● **FRAGMENTO MOSTRADO**
———

Instantánea tomada en el Café Hugo, en Place des Vosges

Instantánea tomada en el Café Hugo, en Place des Vosges

Estaba yo el pasado viernes almorzando un sándwich mixto y una ensalada de mariscos en el Café Hugo, en Place des Vosges. No podía dejar de escrutar cada uno de los rostros cercanos, las maneras de moverse de los parisinos, sus ropas, sus cigarrillos, la conversación susurrante y melódica. A mi lado, un rockero rubio de pelo largo y camisa de flores, cubierto de anillos de plata hasta las cejas; enfrente, un par de viejecitas estilosísimas. Estaba rodeada de un glamour casual y apabullante que me hacía sentir incluso andrajosa. ¿Qué tienen los franceses que sea tan distinto? La lengua, la cultura, la bandera, sí. ¿Pero por qué desprenden ese savoir faire excluyente y envidiable? ¿Qué tienen ellos que no tengamos nosotros?

A esto daba yo vueltas cuando ocurrieron dos cosas. La primera de ellas es que el rockero pidió una botella de agua mineral, en lugar de una copa de algo -como podría esperarse de un alma salvaje como la suya- y la misma comida que yo. El rockero y yo, diferentes hasta la médula, menos por el color del pelo, estábamos engullendo idéntico alimento, en  mesas contiguas, aquel último viernes del mes de septiembre del año 2017. Me pareció increíble, no sé por qué. Él seguiría con su rumbo después de aquello, cada uno pagaría la cuenta y retomaría su camino, a saber cuál era el suyo. Y ambos lo haríamos con un sándwich mixto y una ensalada de mariscos en el estómago, regado por abundante agua mineral. Fantástico.

———

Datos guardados
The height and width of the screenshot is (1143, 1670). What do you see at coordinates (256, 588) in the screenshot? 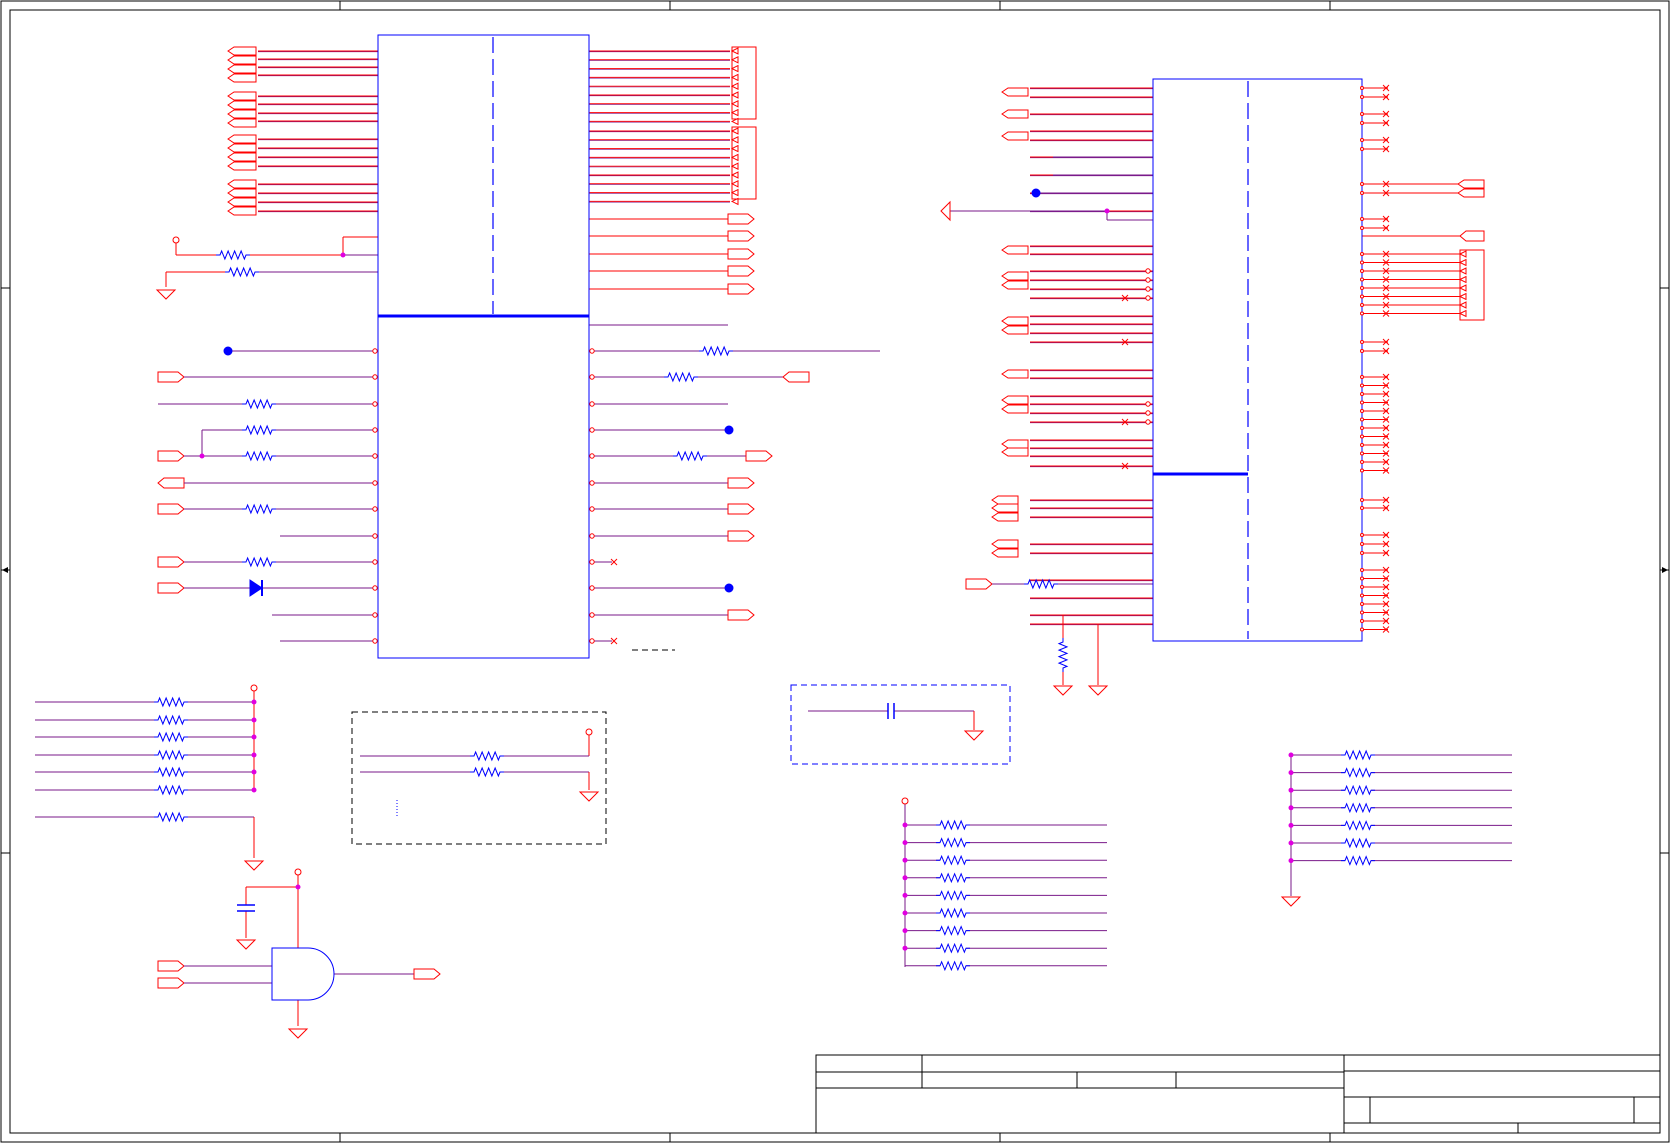
I see `diode-icon` at bounding box center [256, 588]. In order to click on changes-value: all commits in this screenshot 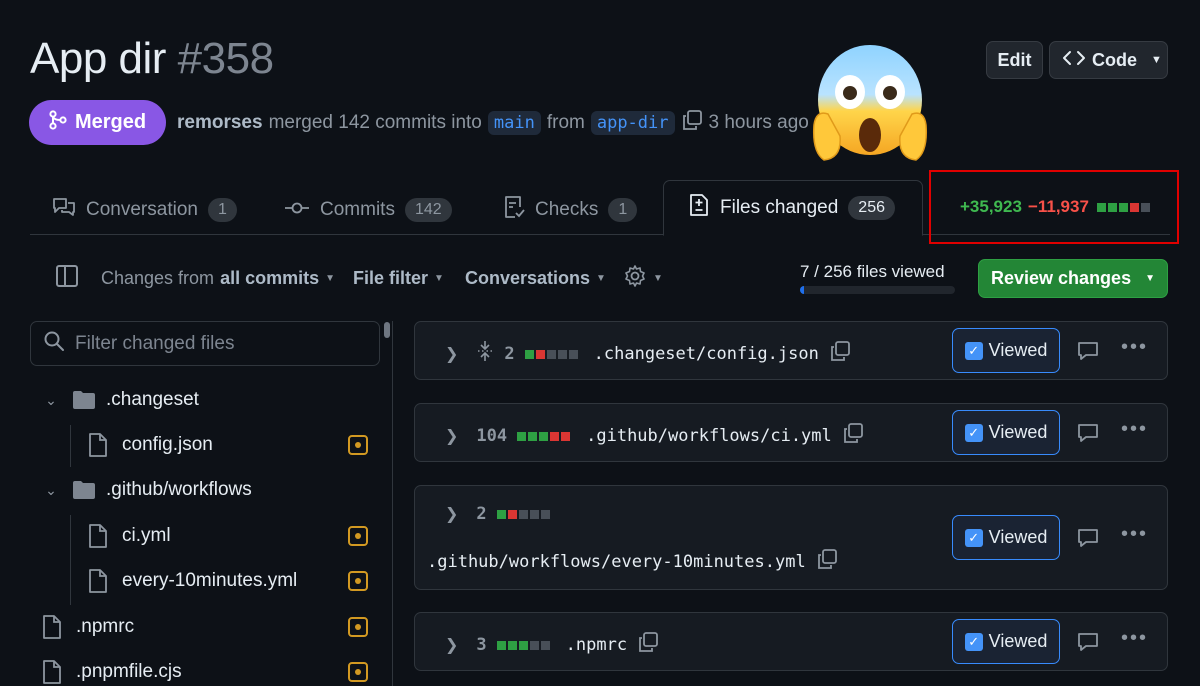, I will do `click(270, 278)`.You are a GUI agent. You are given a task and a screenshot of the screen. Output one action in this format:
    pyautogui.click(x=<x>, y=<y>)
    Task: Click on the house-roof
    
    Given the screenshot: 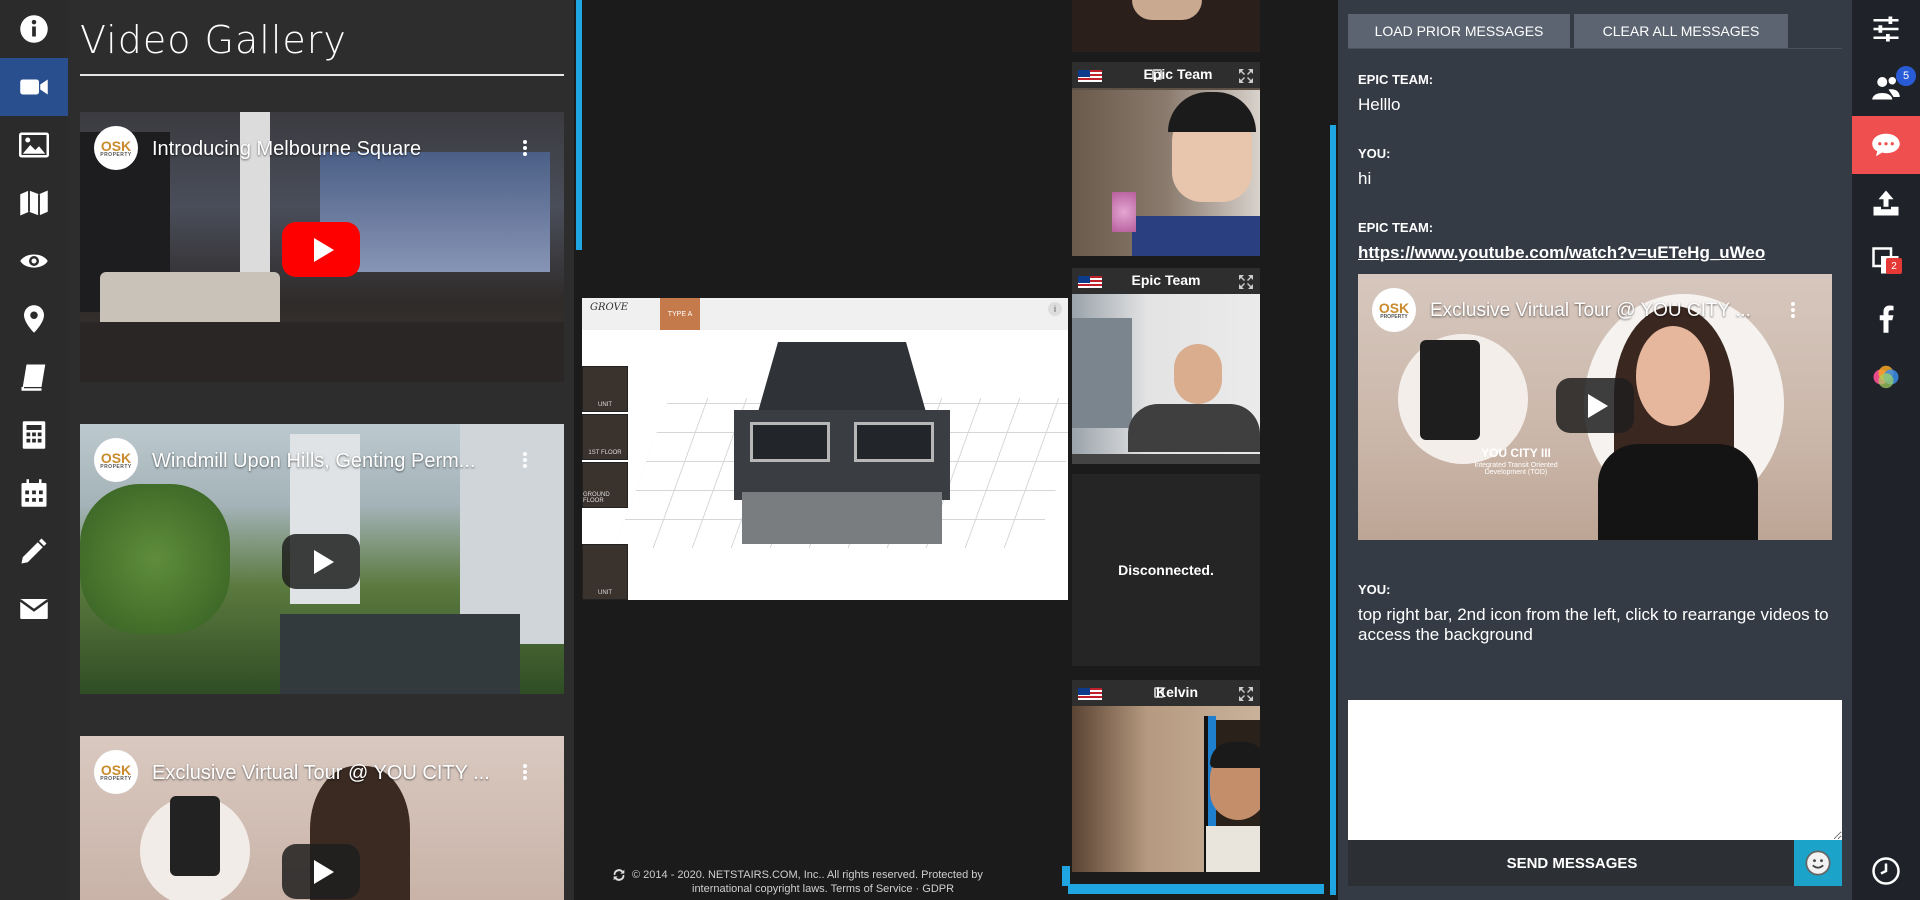 What is the action you would take?
    pyautogui.click(x=842, y=377)
    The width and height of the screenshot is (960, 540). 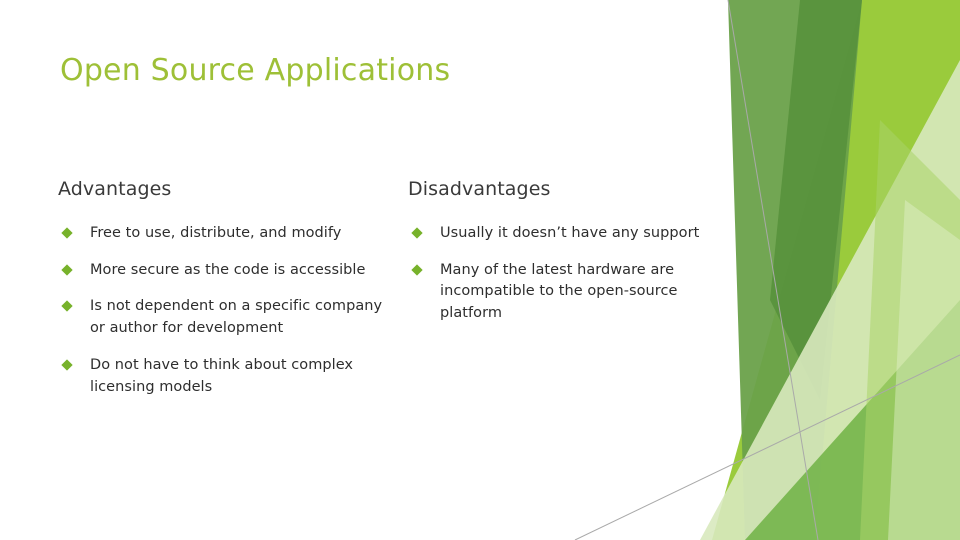 I want to click on deco-shape-lime-right2, so click(x=932, y=270).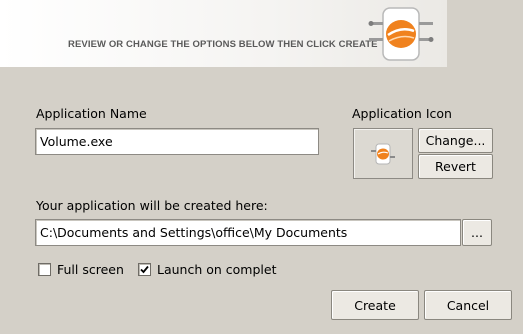 The width and height of the screenshot is (523, 334). I want to click on fullscreen-checkbox, so click(44, 270).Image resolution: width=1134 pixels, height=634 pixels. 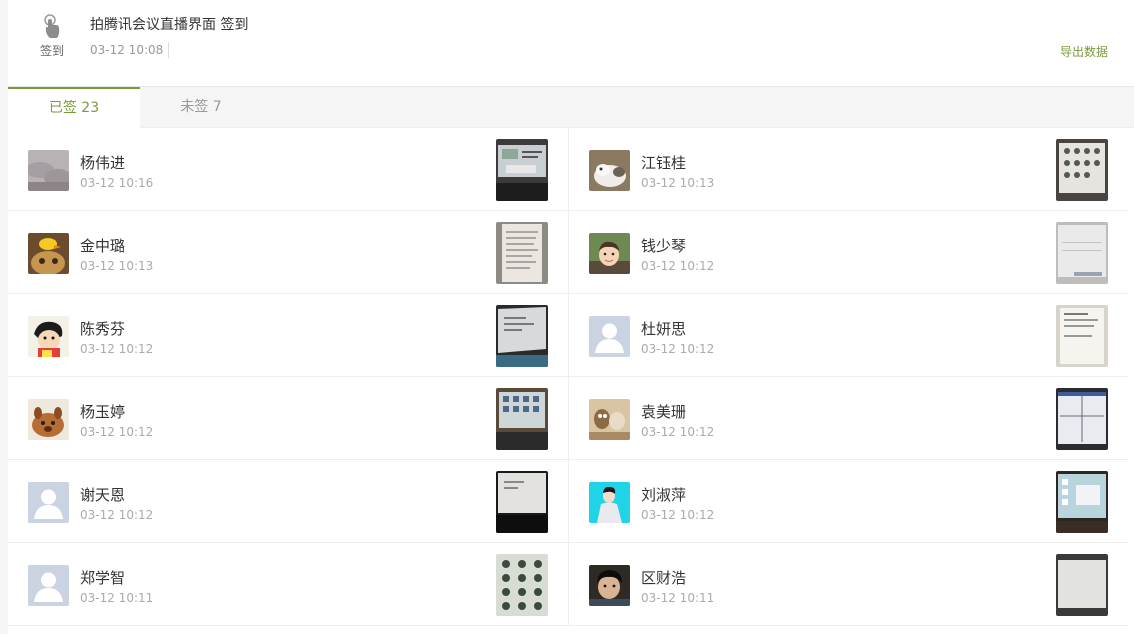 I want to click on sign-in-time: 03-12 10:16, so click(x=117, y=183).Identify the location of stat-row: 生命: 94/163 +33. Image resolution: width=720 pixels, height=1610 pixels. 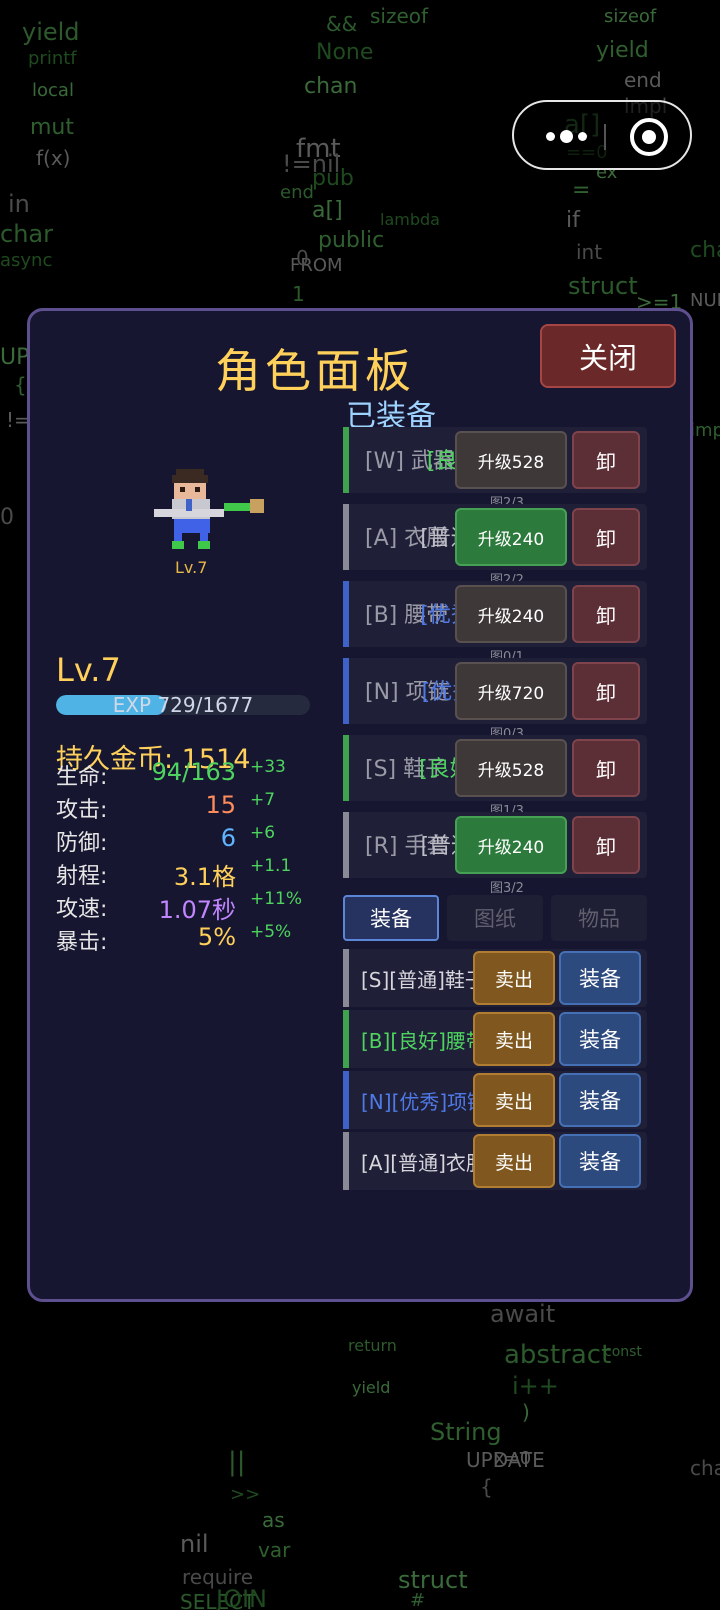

———

● **EJERCICIO PROPUESTO 1**
Transcribe del fragmento sobre el Café Hugo el tramo comprendido entre "A esto daba" y "agua mineral. Fantástico.", ambos incluidos.
● **EJERCICIO PROPUESTO 2**
Resume en dos oraciones el fragmento sobre el Café Hugo.
● **EJERCICIO PROPUESTO 3**
En el fragmento sobre el Café Hugo, ¿qué pidió de beber el rockero?
El material no interviene en esta tarea.

● **SOLUCIÓN REDACTADA 1**
A esto daba yo vueltas cuando ocurrieron dos cosas. La primera de ellas es que el rockero pidió una botella de agua mineral, en lugar de una copa de algo -como podría esperarse de un alma salvaje como la suya- y la misma comida que yo. El rockero y yo, diferentes hasta la médula, menos por el color del pelo, estábamos engullendo idéntico alimento, en  mesas contiguas, aquel último viernes del mes de septiembre del año 2017. Me pareció increíble, no sé por qué. Él seguiría con su rumbo después de aquello, cada uno pagaría la cuenta y retomaría su camino, a saber cuál era el suyo. Y ambos lo haríamos con un sándwich mixto y una ensalada de mariscos en el estómago, regado por abundante agua mineral. Fantástico.

● **SOLUCIÓN REDACTADA 2**
Mientras almorzaba un sándwich mixto y una ensalada de mariscos en el Café Hugo, en Place des Vosges, quien narra observaba a los parisinos y se preguntaba qué tienen los franceses que sea tan distinto. Entonces el rockero rubio sentado a su lado pidió una botella de agua mineral y la misma comida, lo que le pareció increíble.

● **SOLUCIÓN REDACTADA 3**
Una botella de agua mineral.